Students and faculty grapple with AI and academic integrity

Originally published on September 1, 2024


Marley Stevens had no idea that using Grammarly could put her on academic probation. 

A student at the University of Georgia North, where Grammarly is provided for free to all students, Stevens had submitted a paper for a class on criminal justice when she received an email notifying her of a zero grade.

“I thought he had sent the email to the wrong person because I worked super hard on my paper,” Stevens said in an interview with NewsNation in March. She is now expected to be on probation until February 2025.

I came across this story after I saw a similar case on a MacEwan Facebook group, where a student had been accused of using AI in their first-year biology class (but only used Grammarly). While the punishment was less draconian, the student was still made to rewrite the assignment.

Then, I saw another similar case where a student was using an AI checker in a group assignment, and it flagged their partner’s work. Commenters advised the poster to be wary of the AI Checker’s results.

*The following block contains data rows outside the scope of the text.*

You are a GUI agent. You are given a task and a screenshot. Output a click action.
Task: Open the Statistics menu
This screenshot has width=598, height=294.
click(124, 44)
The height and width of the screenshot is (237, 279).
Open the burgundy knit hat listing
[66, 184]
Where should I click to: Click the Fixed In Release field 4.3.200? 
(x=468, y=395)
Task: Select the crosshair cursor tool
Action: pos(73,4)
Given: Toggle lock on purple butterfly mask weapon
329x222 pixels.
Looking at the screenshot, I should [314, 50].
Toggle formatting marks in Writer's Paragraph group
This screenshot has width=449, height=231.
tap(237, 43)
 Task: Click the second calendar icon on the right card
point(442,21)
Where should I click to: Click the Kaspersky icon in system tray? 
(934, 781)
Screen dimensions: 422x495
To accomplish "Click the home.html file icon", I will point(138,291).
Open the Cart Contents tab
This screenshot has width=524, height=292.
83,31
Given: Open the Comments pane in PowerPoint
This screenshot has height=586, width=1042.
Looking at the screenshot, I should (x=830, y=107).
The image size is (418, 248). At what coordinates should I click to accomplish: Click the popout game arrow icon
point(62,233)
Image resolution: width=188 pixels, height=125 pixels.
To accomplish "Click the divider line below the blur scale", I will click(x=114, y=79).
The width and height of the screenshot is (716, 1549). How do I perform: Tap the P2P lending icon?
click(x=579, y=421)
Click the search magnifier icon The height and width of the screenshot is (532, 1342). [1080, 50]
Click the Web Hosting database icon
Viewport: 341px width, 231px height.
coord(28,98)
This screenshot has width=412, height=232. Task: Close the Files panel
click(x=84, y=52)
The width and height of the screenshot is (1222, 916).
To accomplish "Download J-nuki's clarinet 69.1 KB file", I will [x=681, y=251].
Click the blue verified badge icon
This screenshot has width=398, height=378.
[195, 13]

I kept looking at other stories on student forums, faculty discussion boards, and university subreddits. I then saw a KPMG poll from last year, which found that over half of university-aged students were using AI, and more than 60 considered that to be cheating. I realized a pattern was forming.

After almost two years with ChatGPT and other sophisticated generative AI, students and faculty are struggling to grapple with academic integrity and artificial intelligence. 

The Cost of Cheating

Imagine you are in class, working away on an assignment that requires hours and hours of work to get right. You have to somehow churn out 5,000 words on a broad, wispy topic that you only kind of understand. 

So, you put your head down and dig into the work. Ultimately, you come up with something that isn’t great, but works, and you feel proud about how you persevered and learned a lot about the concept and your own abilities. 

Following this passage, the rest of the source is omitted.